The subject was an adult between the age of 35 and 40 years at the time of the study. The subject was diagnosed with a detached retina at the age between 20 and 25 years leading to complete blindness. In 2010 the subject fell from a 2nd story balcony hitting a concrete floor causing a spinal cord injury at T9 and L1 vertebral levels. The subject was initially (immediately after the injury), 24 months post injury and immediately before the study was initiated, was diagnosed as American Spinal Injury Association Impairment Scale (AIS) A (no sensation or movement below the level of injury) motor complete injury and had no motor function of trunk or leg muscles and used a suprapubic catheter to enable bladder emptying. Despite being diagnosed as AIS A, the spinal locomotor circuitry in the lumbosacral spinal cord was active and responsive to stimulation (Figure 1A) that was varied based on the site of stimulation with the generation of late responses (latency > 100 ms) and increased muscle activity while voluntarily attempting dorsiflexion or plantarflexion (Figures 1B,C). The subject had been training (inconsistently) with the EKSO Bionics suit for over 24 months and had completed ~180,000 steps prior to the experiment. The subject used crutches while stepping in the EKSO during the entire period of the study. The subject signed an informed consent form which was approved by the Institutional Review Board (IRB) at the University of California, Los Angeles (UCLA).
Figure 1. (A) Average motor evoked potentials (n = 5) at 200 mA while stimulating the T11, L1, and Co1 vertebral levels with the subject in supine position from the multiple lower limb muscles. (B) Average motor evoked potentials (n = 3) from the MG muscles with the subject in supine position at T11 (110 mA) vertebral level during control conditions (No Voluntary Effort, NVE) or with the subjects voluntarily attempting to maximally dorsiflex (Voluntary Dorsiflexion, VD). Box inset: zoomed in view during NVE and voluntary dorsiflexion 1 s before the stim pulse (gray) and 1 s after the stim pulse (red). Note the black arrow marks the stimulation pulse. (C) Normalized mean+SD integrated EMG for the duration highlighted in (B). Inset represents the zoomed in view of the region marked by black dotted line. Each of these data were collected at PreStim time point.
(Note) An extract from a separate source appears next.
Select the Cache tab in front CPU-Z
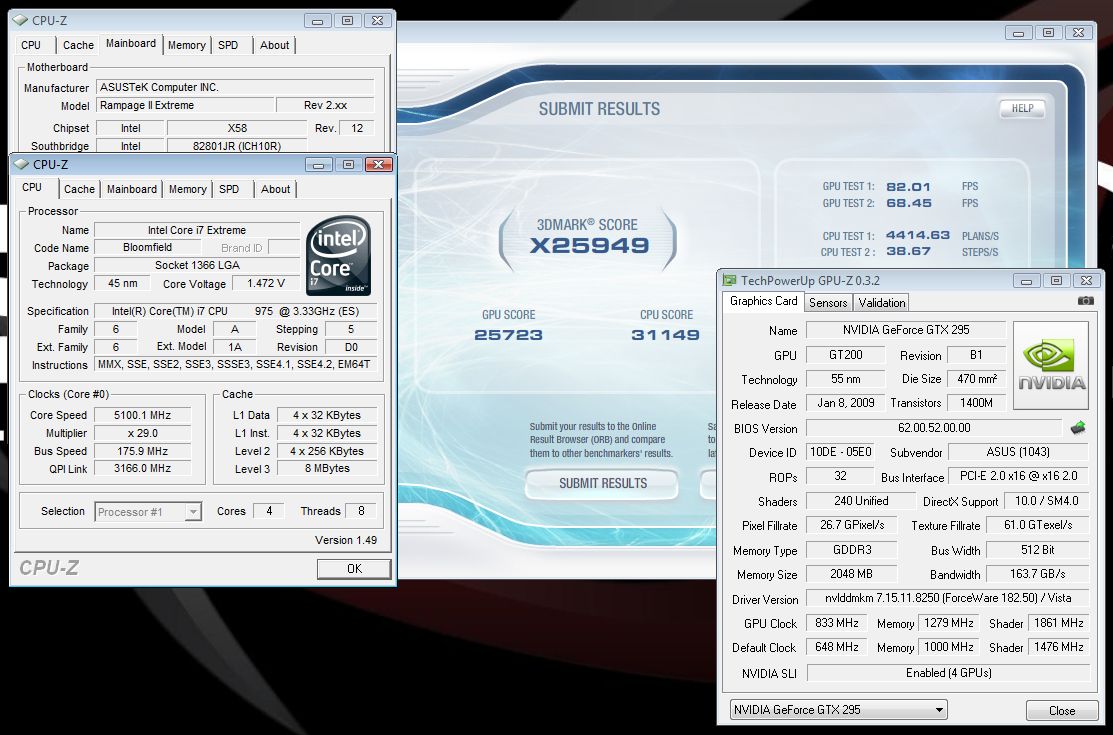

Training: Walking in the EKSO Bionics
The study was divided into four phases, baseline, stim only, drug only, and drug+stim (1 week each). EMG and EKSO robot data were collected at the end of each phase of the study. Further, self-scored data from the subject were collected everyday (see below for details).
To establish and define a functional baseline the subject walked in the EKSO for a period of 4 weeks without pcEmc in variable assist mode for 1 h/day, 5 days/week. Each 1-h session was divided into blocks of 15 min with 5 min break in between. At the end of the 4-week period, EKSO training with neuromodulation was initiated. Neuromodulation consisted of 1 week of pcEmc only followed by 1 week of pharmacological enabling motor control (fEmc) followed by 1 week of pcEmc and fEmc. Each day of training consisted of 5–10 min warm up block, followed by three 20 min blocks with or without pcEmc based on the phase of the study. Blood pressure and heart rate readings were recorded at the end of each block.
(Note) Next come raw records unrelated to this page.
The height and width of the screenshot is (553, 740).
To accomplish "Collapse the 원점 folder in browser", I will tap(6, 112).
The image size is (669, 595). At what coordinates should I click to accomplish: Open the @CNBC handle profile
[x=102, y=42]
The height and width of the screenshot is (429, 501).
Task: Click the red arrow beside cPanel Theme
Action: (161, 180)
Non-invasive spinal cord stimulation at T11 and/or Co1 was administered using a specific stimulation waveform that minimizes discomfort, even when used at energies required to transcutaneously reach the spinal cord (Gerasimenko Y. P. et al., 2015). pcEmc was delivered using a 2.5 cm diameter electrode (Lead Lok, Sandpoint, United States) placed midline on the skin between spinous processes T11–T12 (simply T11) or over Co1 as a cathode and two 5.0 × 10.2 cm2 rectangular plates made of conductive plastic (Ambu, Ballerup, Germany) placed symmetrically on the skin over the iliac crests as anodes. pcEmc was delivered at Thorasic T11 – 30 Hz and/or Coccyx bone segment (Co1) – 5 Hz, the intensities of stimulation were determined based on optimum efficacy and feedback from the subject. fEmc was administered with 10 mg tablets twice a day (prescribed by the MD on the study).
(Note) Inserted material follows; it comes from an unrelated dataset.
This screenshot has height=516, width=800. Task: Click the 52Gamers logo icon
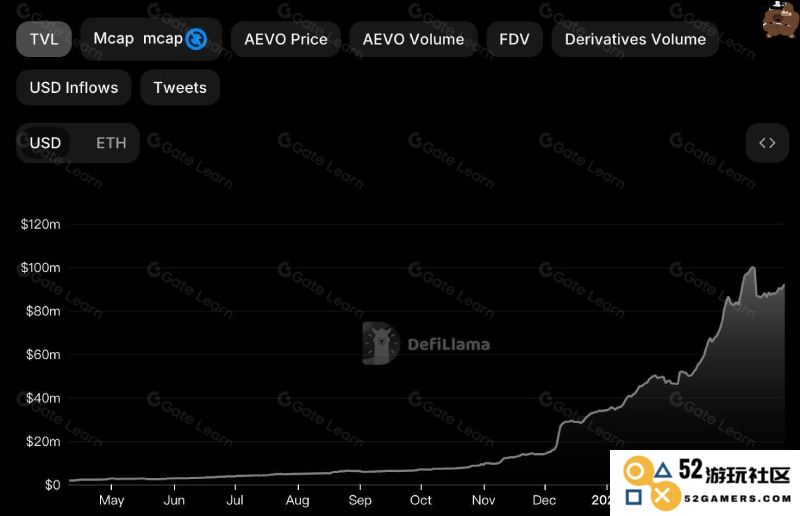point(653,483)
Baseline (pre-train) data were collected after 4 weeks of training. An external pressure sensor (FSR 1 sq. inch) was attached to the right heel at the same site as the internal pressure sensor on the EKSO. This FSR pressure sensor was connected to the EMG system (Delsys System) allowing us to synchronize the data generated by the EKSO and the EMG system. At the end of each phase, ability to step in the EKSO was tested both with and without pcEmc. Data were synchronized, band pass filtered and analyzed using custom scripts written in Matlab (Mathworks). 30 consecutive steps when the subject was stepping was chosen to perform the data analysis including calculating mean assistance data from the EKSO, mean integrated EMG from proximal, and distal muscles. Similarly, ability to flex specific joints was tested at the end of each phase with and without pcEmc.
The EKSO device can work in two modes namely the “max assist” and “variable assist.” In max assist, the pilot (patient) has to initiate a step by unweighting one leg which triggers the motors on the EKSO to move the entire limb in a step like trajectory. In this mode, 100% assistance is offered during the entire step cycle. However, in the variable assist mode actively allows the subject to voluntarily assist, even when the subject voluntarily exerts minimal influence on the robot.
During training, the EKSO device was operated in variable assist mode enabling the subject to generate voluntary effort to move forward and maintain a predetermined trajectory. During the course of each step, if the subject's voluntary effort was not sufficient to maintain the trajectory, the onboard computer provided the required assistance to complete the step as planned. The EKSO device contained multiple position sensors (hip, knee, torso) that prevented the subject from falling and recorded 74 parameters (sampled at 500 Hz) including the assistance provided and current drawn by the motors which are directly related to the subjects' efforts to enable weight bearing stepping.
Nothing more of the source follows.